Item
3.02 Unregistered Sales of Equity Securities.
Sales
of Preferred Shares
Between
July 26, 2022 and August 10, 2022, the Company entered into subscription agreements with certain accredited investors pursuant to
which the Company sold an aggregate of 3.8 shares of the Company’s Series Y preferred stock for an aggregate purchase price of
$380,000. The Company also issued an aggregate of 3,040,000 warrants to these investors.
In
connection with the foregoing, the Company relied upon the exemption from registration provided under Section 4(a)(2) under the Securities
Act for transactions not involving a public offering.
Conversion
of Notes
On
July 29, 2022, holders of convertible promissory notes converted an aggregate principal and interest amount of $150,912 into an
aggregate of 27,438,605 shares of the Company’s common stock.
In connection with the foregoing, the Company relied
upon the exemption from registration provided under Section 4(a)(2) under the Securities Act for transactions not involving a public offering.
Conversion
of Preferred Shares
On
August 1, 2022, holders of the Company’s Series R preferred stock converted an aggregate of 1 Series R shares into an aggregate
of 106,496 shares of the Company’s common stock.
On
August 5, 2022, holders of the Company’s Series T preferred stock converted an aggregate of 268 Series T shares into an aggregate
of 29,777,778 shares of the Company’s common stock.
On
August 5, 2022, holders of the Company’s Series Y preferred stock converted an aggregate of 6.8 Series Y shares into an aggregate
of 46,370,347 shares of the Company’s common stock.
On
August 8, 2022, holders of the Company’s Series U preferred stock converted an aggregate of 25 Series U shares into an aggregate
of 3,028,099 shares, including make-good shares, of the Company’s common stock.
In
connection with the foregoing, the Company relied upon the exemption from registration provided under Section 4(a)(2) under the Securities
Act for transactions not involving a public offering.
Restricted
Stock Grant Agreement Issuances
On
August 8, 2022, per electing and qualifying for the Restricted Stock Grant Agreement alternate vesting schedule, the Company issued to
Mr. T. Riggs Eckelberry and one consultant an aggregate of 1,023,192 shares of the Company’s common stock.

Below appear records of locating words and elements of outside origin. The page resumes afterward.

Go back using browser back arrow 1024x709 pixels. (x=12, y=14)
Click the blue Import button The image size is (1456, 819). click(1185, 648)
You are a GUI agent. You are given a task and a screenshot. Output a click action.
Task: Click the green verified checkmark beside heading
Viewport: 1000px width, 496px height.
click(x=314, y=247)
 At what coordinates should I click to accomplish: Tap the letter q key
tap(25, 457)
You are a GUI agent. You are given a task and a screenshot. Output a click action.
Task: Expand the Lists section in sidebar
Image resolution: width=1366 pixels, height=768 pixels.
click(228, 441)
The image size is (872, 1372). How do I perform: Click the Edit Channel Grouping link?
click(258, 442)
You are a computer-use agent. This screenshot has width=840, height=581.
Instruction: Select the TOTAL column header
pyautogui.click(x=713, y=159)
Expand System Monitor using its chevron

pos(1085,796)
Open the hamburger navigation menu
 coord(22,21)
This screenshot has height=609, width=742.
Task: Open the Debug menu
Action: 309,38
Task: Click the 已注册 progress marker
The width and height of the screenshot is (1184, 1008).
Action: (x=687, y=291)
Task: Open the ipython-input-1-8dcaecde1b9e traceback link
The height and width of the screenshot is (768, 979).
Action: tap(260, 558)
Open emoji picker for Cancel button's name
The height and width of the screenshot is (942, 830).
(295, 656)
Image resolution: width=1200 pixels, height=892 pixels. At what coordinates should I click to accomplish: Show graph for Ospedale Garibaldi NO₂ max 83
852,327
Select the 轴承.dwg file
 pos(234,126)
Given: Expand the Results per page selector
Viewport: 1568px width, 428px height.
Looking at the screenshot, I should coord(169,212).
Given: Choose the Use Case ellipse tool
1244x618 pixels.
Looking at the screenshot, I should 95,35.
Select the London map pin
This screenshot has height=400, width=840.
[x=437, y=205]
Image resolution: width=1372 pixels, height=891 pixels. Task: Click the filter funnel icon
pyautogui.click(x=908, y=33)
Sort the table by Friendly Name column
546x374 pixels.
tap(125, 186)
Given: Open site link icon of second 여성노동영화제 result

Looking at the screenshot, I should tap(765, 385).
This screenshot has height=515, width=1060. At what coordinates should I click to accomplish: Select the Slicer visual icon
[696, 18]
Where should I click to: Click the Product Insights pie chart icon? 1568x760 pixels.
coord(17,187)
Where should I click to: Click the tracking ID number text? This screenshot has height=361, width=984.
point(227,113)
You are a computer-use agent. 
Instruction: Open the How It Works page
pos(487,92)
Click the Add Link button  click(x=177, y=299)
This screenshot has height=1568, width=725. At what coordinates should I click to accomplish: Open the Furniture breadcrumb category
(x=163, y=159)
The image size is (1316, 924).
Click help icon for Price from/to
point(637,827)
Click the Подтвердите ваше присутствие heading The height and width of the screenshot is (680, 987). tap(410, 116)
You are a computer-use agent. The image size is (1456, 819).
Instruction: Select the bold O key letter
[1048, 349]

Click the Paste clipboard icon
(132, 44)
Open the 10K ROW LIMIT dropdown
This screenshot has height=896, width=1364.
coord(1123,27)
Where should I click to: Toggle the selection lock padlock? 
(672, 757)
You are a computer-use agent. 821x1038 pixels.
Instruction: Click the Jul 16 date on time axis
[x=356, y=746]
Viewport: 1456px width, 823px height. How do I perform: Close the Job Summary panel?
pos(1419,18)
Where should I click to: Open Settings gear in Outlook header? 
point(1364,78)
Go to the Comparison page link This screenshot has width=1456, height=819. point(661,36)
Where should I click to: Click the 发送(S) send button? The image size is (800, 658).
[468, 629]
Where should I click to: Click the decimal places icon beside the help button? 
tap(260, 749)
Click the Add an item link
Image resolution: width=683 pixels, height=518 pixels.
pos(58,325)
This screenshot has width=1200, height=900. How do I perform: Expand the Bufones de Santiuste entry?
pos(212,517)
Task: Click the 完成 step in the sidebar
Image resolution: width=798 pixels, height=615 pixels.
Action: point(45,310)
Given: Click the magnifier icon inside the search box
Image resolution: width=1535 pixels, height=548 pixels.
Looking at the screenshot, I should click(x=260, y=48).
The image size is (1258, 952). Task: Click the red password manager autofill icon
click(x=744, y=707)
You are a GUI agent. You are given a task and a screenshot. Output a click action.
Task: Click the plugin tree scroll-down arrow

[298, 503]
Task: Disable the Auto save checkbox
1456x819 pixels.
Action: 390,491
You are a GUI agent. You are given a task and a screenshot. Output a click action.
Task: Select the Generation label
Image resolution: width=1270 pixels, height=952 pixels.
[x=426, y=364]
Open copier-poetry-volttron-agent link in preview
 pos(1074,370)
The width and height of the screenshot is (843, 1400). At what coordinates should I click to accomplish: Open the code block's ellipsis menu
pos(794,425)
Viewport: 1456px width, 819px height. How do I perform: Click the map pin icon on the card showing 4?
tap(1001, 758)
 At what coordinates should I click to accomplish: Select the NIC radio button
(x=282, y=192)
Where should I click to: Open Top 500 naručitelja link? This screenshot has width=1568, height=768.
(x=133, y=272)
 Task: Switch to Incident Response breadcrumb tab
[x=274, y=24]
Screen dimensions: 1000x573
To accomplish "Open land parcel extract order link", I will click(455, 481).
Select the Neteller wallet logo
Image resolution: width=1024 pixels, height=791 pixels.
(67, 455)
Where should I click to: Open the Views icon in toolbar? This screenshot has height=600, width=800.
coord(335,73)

In connection with the foregoing, the Company relied
upon the exemption from registration provided under Section 4(a)(2) under the Securities Act for transactions not involving a public offering.
Issuance
of Common Stock
Between
July 29, 2022 and August 10, 2022, the Company issued to consultants an aggregate of 2,165,009 shares of the Company’s common stock
for services.
In
connection with the foregoing, the Company relied upon the exemption from registration provided under Section 4(a)(2) under the Securities
Act for transactions not involving a public offering.